**Given text**
◆ ◆ ◆ ◆ ◆ ◆ ◆

- Centuries:: 19th; 20th; 21st;
- Decades:: 1990s; 2000s; 2010s; 2020s;
- See also:: List of years in Scotland Timeline of Scottish history 2018 in: The UK • England • Wales • Elsewhere Scottish football: 2017–18 • 2018–19 2018 in Scottish television

= 2018 in Scotland =

Events from the year 2018 in Scotland.

== Incumbents ==

- First Minister – Nicola Sturgeon
- Secretary of State for Scotland – David Mundell

=== Law officers ===
- Lord Advocate – James Wolffe
- Solicitor General for Scotland – Alison Di Rollo
- Advocate General for Scotland – Lord Keen of Elie

=== Judiciary ===
- Lord President of the Court of Session and Lord Justice General – Lord Carloway
- Lord Justice Clerk – Lady Dorrian
- Chairman of the Scottish Land Court – Lord Minginish

== Events ==
- 1 January – More than 1,000 people brave the icy waters of the Firth of Forth for the annual New Year's Day Loony Dook.
- 7 February – The chief constable of Police Scotland, Phil Gormley, resigns amid a series of investigations into claims of gross misconduct.
- 26 April – Scottish Conservative Party leader Ruth Davidson announces that she is three months pregnant after receiving IVF treatment with her partner, Jen Wilson and is due to give birth in October.

◆ ◆ ◆ ◆ ◆ ◆ ◆

**Data provided**
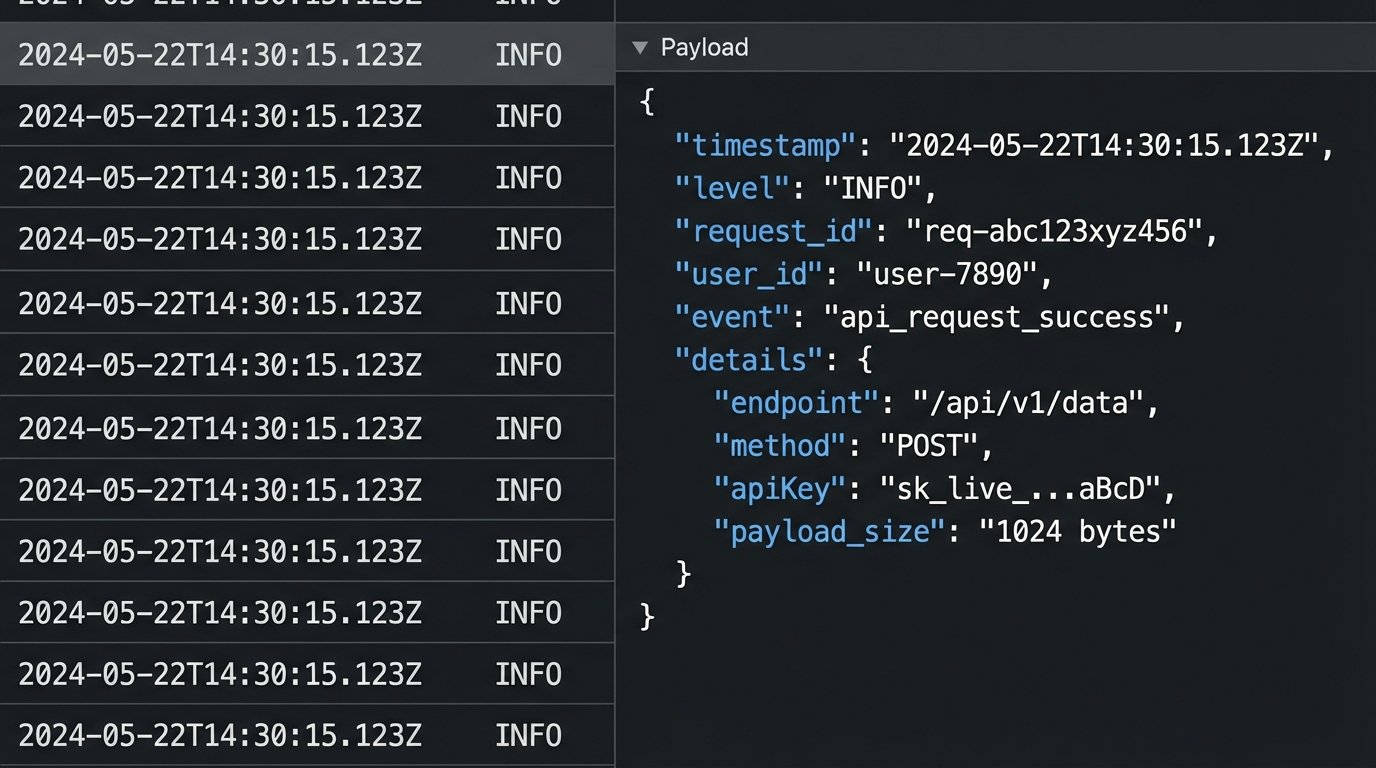Click the "timestamp" key in the JSON
This screenshot has width=1376, height=768.
pyautogui.click(x=763, y=144)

◆ ◆ ◆ ◆ ◆ ◆ ◆

**List of tasks**
1: Render this sentence from the page on 2018 in Scotland into Spanish: "The chief constable of Police Scotland, Phil Gormley, resigns amid a series of investigations into claims of gross misconduct."
2: From the page on 2018 in Scotland, return everything from "- 26 April –" down to "birth in October.", word for word.
The lines have nothing to do with the page on 2018 in Scotland.

**Solved problems**
1: El jefe de policía de Police Scotland, Phil Gormley, dimite en medio de una serie de investigaciones sobre acusaciones de falta grave.

2:
- 26 April – Scottish Conservative Party leader Ruth Davidson announces that she is three months pregnant after receiving IVF treatment with her partner, Jen Wilson and is due to give birth in October.